Ana Sandoiu published an article that was fact checked by Jasmin Collier looking at the new predisposition mechanism for colon cancer that has been found by scientists. This new novel mechanism interferes with our DNA’s ability to repair itself and genetically predisposing some people to colon cancer.
The journal Nature Chemistry published the new study. The first author of the study is Kevin J. McDonnell from the Norris Comprehensive Cancer Center who is based at the University of Southern California in Los Angeles.
Jacqueline Barton, is the study co-author, a John G. Kirkwood and Arthur A. Noyes Professor of Chemistry at the California Institute of Technology in Pasadena, and the first researcher who identified a DNA process called DNA charge transport over 2 decades ago.
The process of DNA charge transport refers to the process in which electrons move through our DNA’s double helix, that sends signals to so-called DNA repair proteins and tells them to start fixing damage found along the way. Researchers show how a genetic variant commonly found in colon cancer disrupts this DNA charge transport process. This may have important implications for colon cancer prevention.
The team focused on a mutation in a gene called MUTYH that normally provides instructions for creating a DNA repair protein. However, genetic mutations in MUTYH affect the DNA’s ability to repair its own errors. The mutations have also been associated with polyposis, or the formation of polyps in the colon that may lead to cancer later. The MUTYH mutation focused on was called C306W that affects MUTYH’s ability to retain and keep a tiny cluster of iron and sulfur atoms together inside the protein.

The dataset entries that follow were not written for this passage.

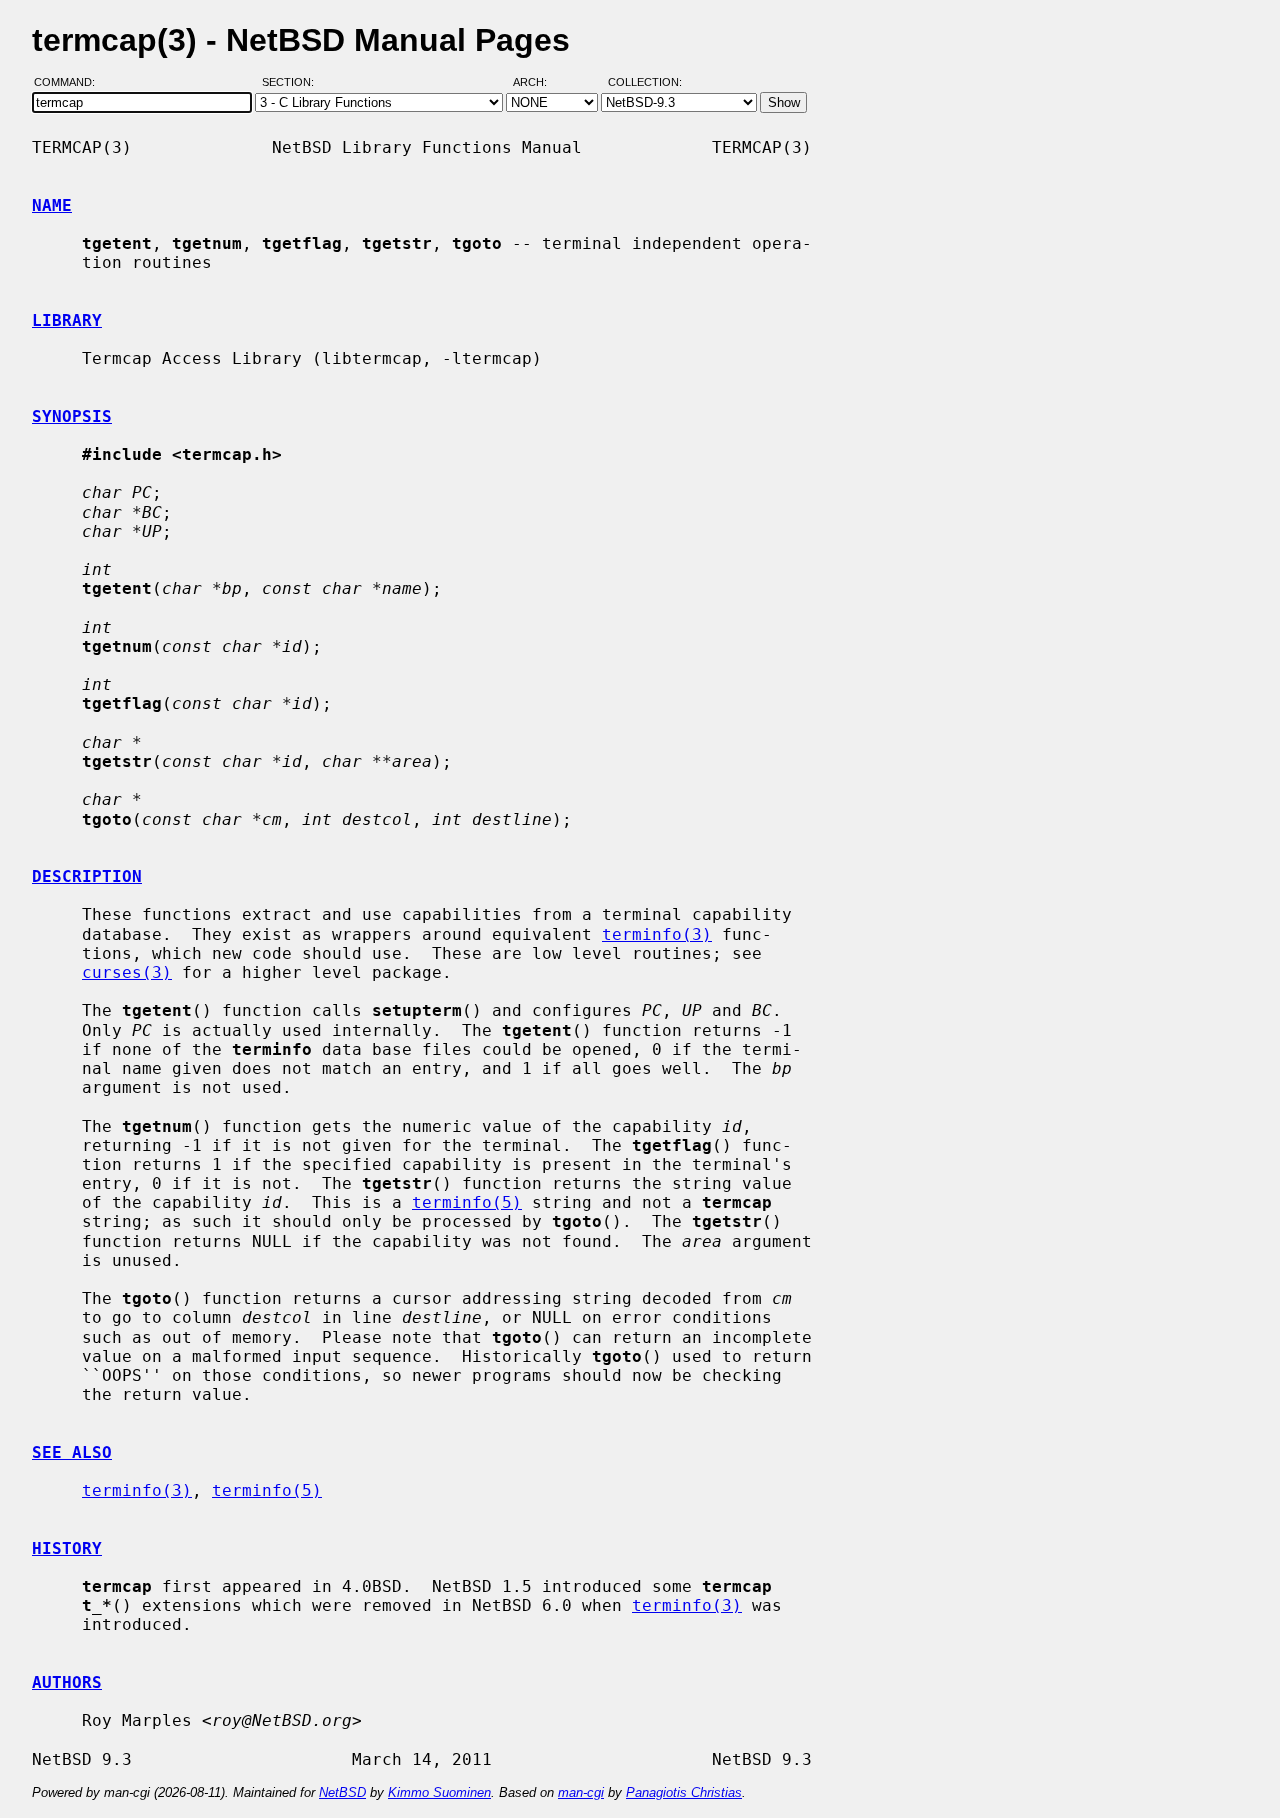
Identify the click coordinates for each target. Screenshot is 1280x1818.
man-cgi (581, 1792)
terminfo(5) (467, 1202)
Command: (70, 83)
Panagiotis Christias (684, 1792)
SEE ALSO (72, 1452)
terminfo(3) (657, 934)
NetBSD (342, 1792)
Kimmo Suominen (439, 1792)
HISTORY (67, 1548)
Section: (292, 83)
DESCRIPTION (87, 876)
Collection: (645, 83)
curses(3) (127, 972)
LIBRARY (67, 320)
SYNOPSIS (72, 416)
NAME (52, 205)
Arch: (539, 83)
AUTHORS (67, 1682)
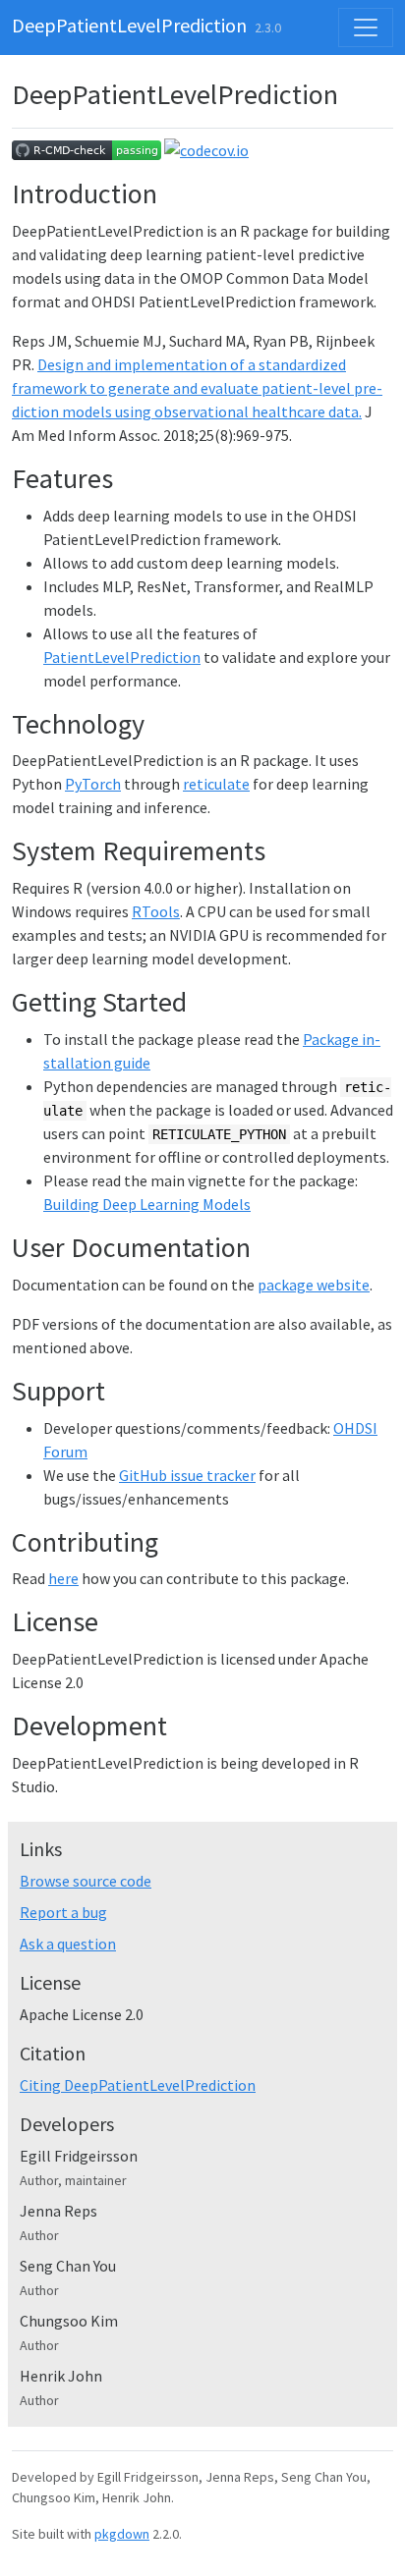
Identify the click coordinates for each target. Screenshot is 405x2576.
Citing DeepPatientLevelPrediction (138, 2085)
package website (314, 1284)
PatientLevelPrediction (122, 657)
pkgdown (121, 2534)
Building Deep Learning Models (147, 1204)
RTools (156, 911)
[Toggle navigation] (365, 27)
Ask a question (68, 1943)
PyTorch (93, 784)
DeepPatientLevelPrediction (129, 25)
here (63, 1578)
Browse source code (85, 1881)
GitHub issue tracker (187, 1475)
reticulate (216, 784)
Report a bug (63, 1912)
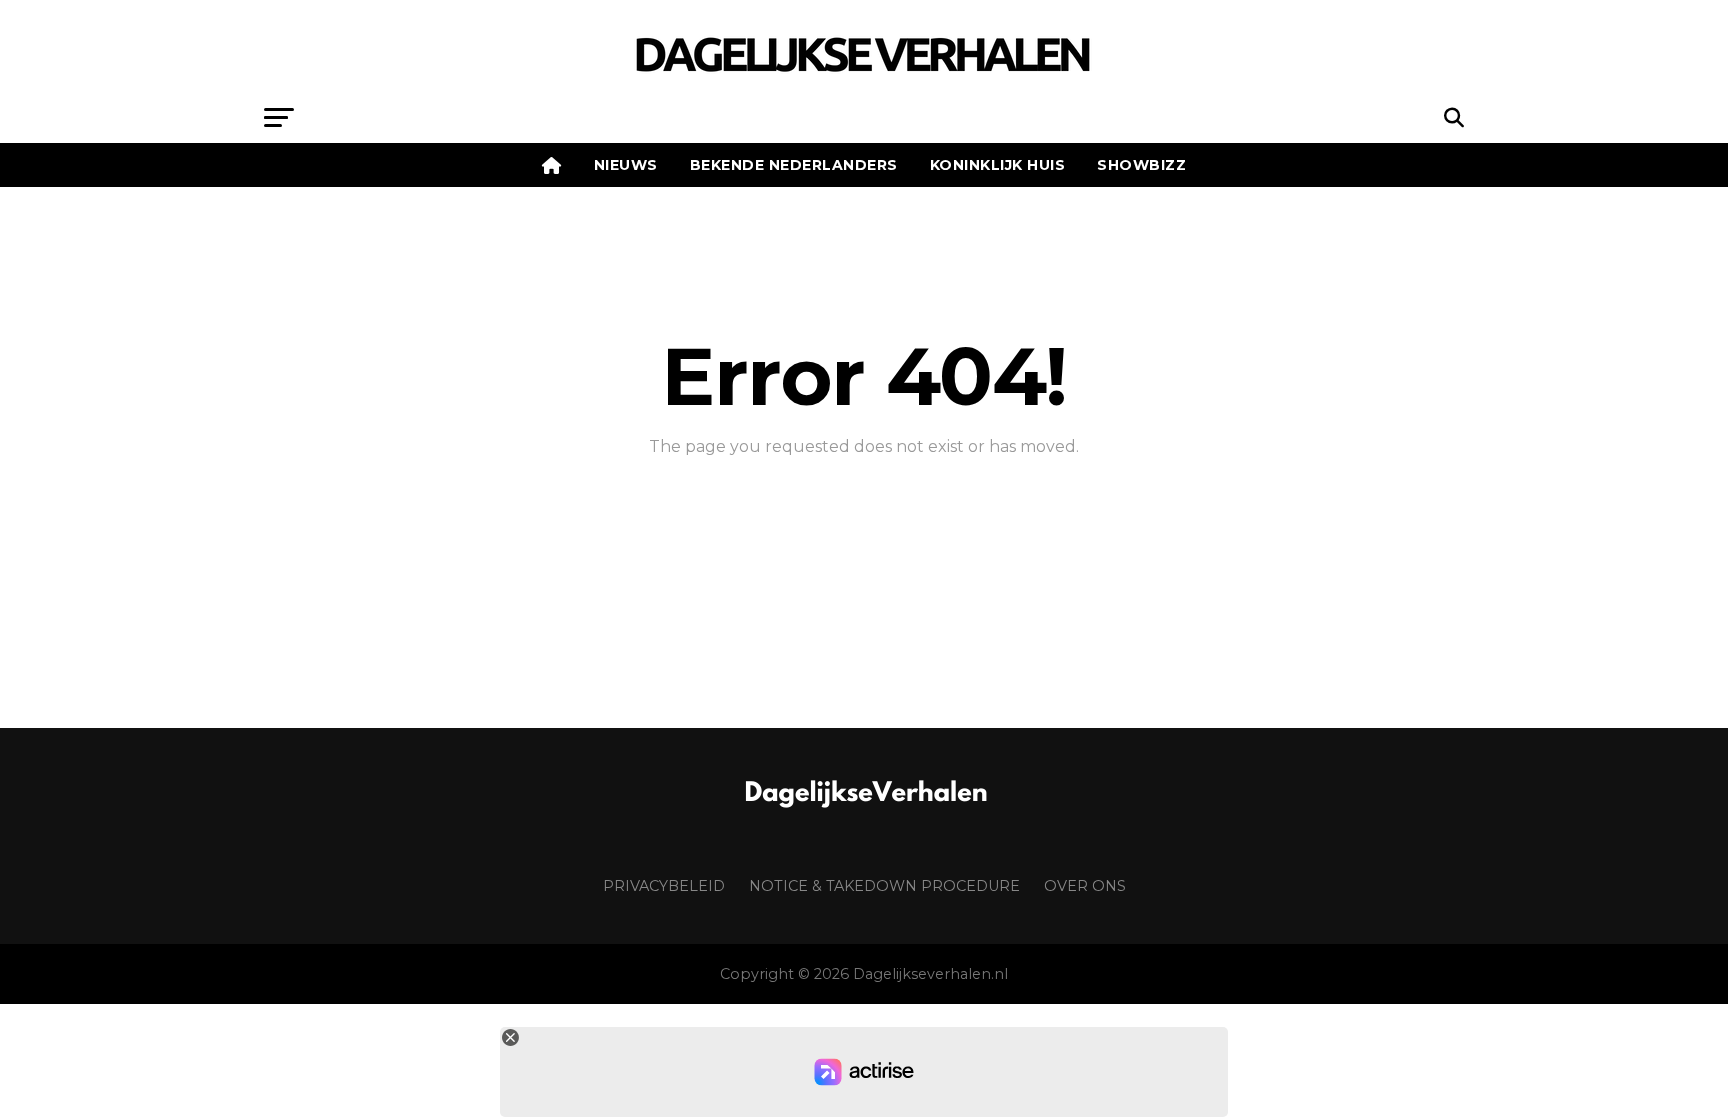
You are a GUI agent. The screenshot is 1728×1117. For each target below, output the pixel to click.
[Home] (552, 165)
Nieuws (626, 165)
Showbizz (1141, 165)
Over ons (1085, 886)
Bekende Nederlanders (794, 165)
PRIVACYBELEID (664, 886)
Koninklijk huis (998, 165)
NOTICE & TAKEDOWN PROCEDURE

Several experiments revealed the C306W mutation makes the iron-sulfur cluster degrade when coming into contact with oxygen. Iron-sulfur clusters are key for DNA repair, so the degradation prevents the MUTYH protein from doing its DNA fixing job.
McDonnell and colleagues conclude they have documented and provided an explanation for the novel mechanism of colonic polyposis and cancer predisposition linked to electrochemical compromise of the MUTYH cluster.
This may pave the way for novel prevention strategies against colon cancer. The work provides a strategy for thinking about how to possibly stabilize these repair proteins and restore their ability to carry out long-range signaling through DNA, so the repair proteins can find and fix the mutations in DNA before they lead to cancer.